Saved entries
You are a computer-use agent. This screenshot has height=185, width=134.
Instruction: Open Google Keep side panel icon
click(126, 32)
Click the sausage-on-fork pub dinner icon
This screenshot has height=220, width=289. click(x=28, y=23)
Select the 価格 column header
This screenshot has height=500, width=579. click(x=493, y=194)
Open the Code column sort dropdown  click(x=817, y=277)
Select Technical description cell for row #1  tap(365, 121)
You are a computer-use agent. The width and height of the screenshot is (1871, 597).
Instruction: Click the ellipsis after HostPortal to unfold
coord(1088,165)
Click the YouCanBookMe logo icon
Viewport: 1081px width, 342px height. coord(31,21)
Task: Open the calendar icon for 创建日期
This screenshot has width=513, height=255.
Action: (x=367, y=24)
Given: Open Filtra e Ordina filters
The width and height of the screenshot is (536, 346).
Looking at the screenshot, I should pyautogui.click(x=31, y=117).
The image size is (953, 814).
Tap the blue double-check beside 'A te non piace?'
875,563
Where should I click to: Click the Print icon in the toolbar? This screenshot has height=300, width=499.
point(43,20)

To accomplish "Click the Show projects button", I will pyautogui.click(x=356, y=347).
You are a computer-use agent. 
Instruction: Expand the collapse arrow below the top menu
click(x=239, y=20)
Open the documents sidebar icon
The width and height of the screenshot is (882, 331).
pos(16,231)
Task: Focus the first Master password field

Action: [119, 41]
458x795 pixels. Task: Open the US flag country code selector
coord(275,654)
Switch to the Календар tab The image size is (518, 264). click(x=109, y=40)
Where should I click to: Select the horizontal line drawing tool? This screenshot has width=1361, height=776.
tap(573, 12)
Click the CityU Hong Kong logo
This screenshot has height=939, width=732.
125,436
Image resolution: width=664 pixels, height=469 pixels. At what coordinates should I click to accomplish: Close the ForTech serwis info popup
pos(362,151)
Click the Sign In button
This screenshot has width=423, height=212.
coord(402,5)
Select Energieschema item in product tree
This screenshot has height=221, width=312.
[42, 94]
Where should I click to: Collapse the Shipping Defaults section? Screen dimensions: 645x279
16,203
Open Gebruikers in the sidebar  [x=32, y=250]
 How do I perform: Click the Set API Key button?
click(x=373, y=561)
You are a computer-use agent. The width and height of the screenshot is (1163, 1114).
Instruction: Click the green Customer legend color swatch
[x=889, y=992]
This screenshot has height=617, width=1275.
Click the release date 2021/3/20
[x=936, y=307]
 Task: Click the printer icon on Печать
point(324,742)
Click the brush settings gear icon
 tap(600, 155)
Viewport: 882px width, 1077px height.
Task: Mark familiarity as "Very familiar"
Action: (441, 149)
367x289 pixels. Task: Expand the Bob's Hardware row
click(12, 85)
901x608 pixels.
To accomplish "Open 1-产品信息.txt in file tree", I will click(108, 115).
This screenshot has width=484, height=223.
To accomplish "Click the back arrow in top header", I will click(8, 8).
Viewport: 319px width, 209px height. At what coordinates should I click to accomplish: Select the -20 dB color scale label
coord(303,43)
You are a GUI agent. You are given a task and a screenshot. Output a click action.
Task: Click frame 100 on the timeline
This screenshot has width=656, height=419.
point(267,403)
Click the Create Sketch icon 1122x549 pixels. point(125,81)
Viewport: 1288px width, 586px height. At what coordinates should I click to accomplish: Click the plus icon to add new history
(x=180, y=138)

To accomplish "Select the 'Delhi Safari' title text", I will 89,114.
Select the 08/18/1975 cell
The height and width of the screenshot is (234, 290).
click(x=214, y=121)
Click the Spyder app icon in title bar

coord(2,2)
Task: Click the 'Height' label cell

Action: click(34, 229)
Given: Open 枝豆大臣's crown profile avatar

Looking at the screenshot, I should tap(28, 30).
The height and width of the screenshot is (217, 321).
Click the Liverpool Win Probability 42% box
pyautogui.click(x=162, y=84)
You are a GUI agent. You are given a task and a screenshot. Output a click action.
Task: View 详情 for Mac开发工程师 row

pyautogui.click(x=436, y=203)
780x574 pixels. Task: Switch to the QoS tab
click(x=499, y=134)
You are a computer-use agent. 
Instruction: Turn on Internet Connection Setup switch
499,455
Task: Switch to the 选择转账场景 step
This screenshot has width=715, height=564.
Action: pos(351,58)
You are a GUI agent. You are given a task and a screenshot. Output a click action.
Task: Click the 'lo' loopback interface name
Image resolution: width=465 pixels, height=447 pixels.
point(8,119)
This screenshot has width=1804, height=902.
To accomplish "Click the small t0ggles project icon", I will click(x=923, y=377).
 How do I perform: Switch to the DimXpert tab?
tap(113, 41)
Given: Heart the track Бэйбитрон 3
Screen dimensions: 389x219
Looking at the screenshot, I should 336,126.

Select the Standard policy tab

### EXERCISE OBJECTIVE
Starting from the first line of the records above, retype each line exactly up to and including the one that contains "Select Technical description", and nothing more.

### RESPONSE TO THIS EXERCISE
You are a computer-use agent. This screenshot has height=185, width=134.
Instruction: Open Google Keep side panel icon
click(126, 32)
Click the sausage-on-fork pub dinner icon
This screenshot has height=220, width=289. click(x=28, y=23)
Select the 価格 column header
This screenshot has height=500, width=579. click(x=493, y=194)
Open the Code column sort dropdown  click(x=817, y=277)
Select Technical description cell for row #1  tap(365, 121)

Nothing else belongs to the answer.